_EXTRAHIERTER TEXT_.
Für einen Höhepunkt des Streits sorgte im Oktober 2021 eine Entscheidung des polnischen Verfassungsgerichts, mit der es nationalem Verfassungsrecht Vorrang vor dem europäischen Gemeinschaftsrecht gab. Damit, so auch der Vorwurf zahlreicher Fachleute, würde eine der tragenden Säulen der europäischen Integration, nämlich Rechtssicherheit innerhalb der EU, ins Wanken geraten. Brüssel reagierte mit finanziellen Sanktionen. Unter den gegebenen rechtlichen Voraussetzungen könne die widmungsgemäße Verwendung europäischer Steuergelder nicht mehr garantiert werden.

Die Streitigkeiten mit Brüssel wurden teils so heftig ausgetragen, dass manche bei einem neuerlichen Wahlsieg der PiS gar Bestrebungen zum Austritt Polens aus der EU befürchteten. Andere schätzten diese Gefahr als geringer ein und verwiesen auf die polnische Bevölkerung, die Umfragen zufolge vergleichsweise proeuropäisch eingestellt ist. Zudem gibt es in Polen – anders als im ebenfalls nationalkonservativ regierten Ungarn – viele Großstädte, in denen eine liberale, proeuropäisch gesinnte Bürgergesellschaft gedeiht und zum Teil politisch den Ton angibt.

Vergiftetes Kilma

Genau dieser Streit zwischen den beiden größten Lagern in Polen hat aber zuletzt auch das innenpolitische Klima immer mehr vergiftet. Neben der bereits erwähnten Justizreform sind es etwa Themen wie das restriktive Abtreibungsrecht, der Umgang mit der LGBTIQ-Community oder eben die Umwandlung der öffentlich-rechtlichen Medien in eine PiS-Propagandamaschinerie, die für einen scharf ausgetragenen Dauerkonflikt zwischen Regierung und Opposition sorgten. Zuletzt war die PiS auch wegen der hohen Inflation und wegen eines Skandals rund um die Vergabe von Schengen-Visa an polnischen Konsulaten in die Kritik geraten. Letzterer traf die Regierung von Premier Morawiecki an einer empfindlichen Stelle, ist es doch gerade die PiS, die sich europaweit besonders lautstark als Kämpferin gegen illegale Migration hervortut.

_AUFGABE A_. Welche Themen nennt der extrahierte Text neben der bereits erwähnten Justizreform als Gründe für den Dauerkonflikt zwischen Regierung und Opposition? Liste alle auf.
_AUFGABE B_. Womit reagierte Brüssel laut dem extrahierten Text auf die Entscheidung des polnischen Verfassungsgerichts?

_ERFASSTE DATEN_.
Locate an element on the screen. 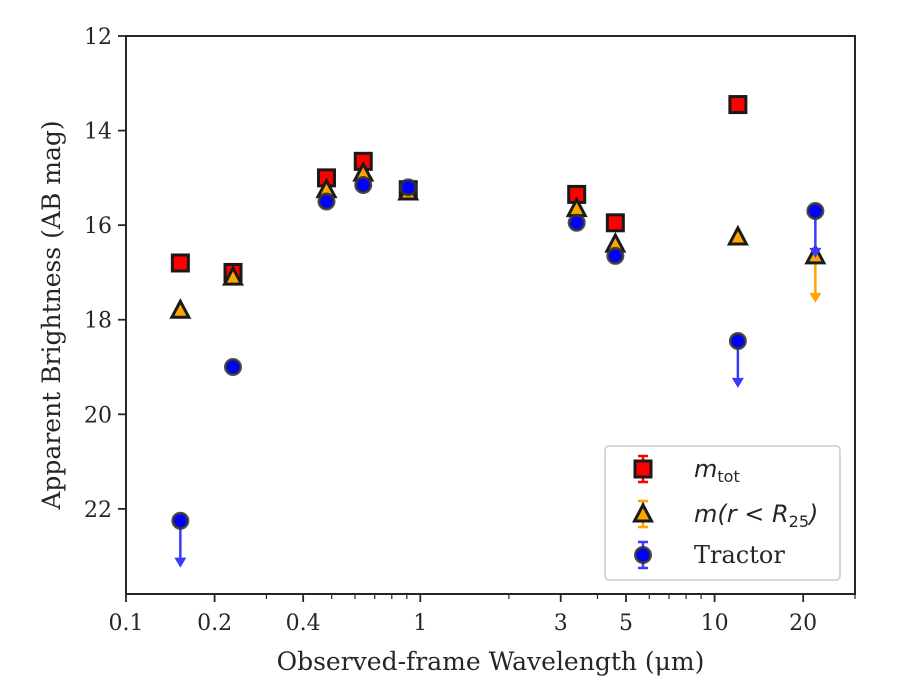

_ERWARTETE AUSGABE A_.
- das restriktive Abtreibungsrecht
- der Umgang mit der LGBTIQ-Community
- die Umwandlung der öffentlich-rechtlichen Medien in eine PiS-Propagandamaschinerie

_ERWARTETE AUSGABE B_. Mit finanziellen Sanktionen.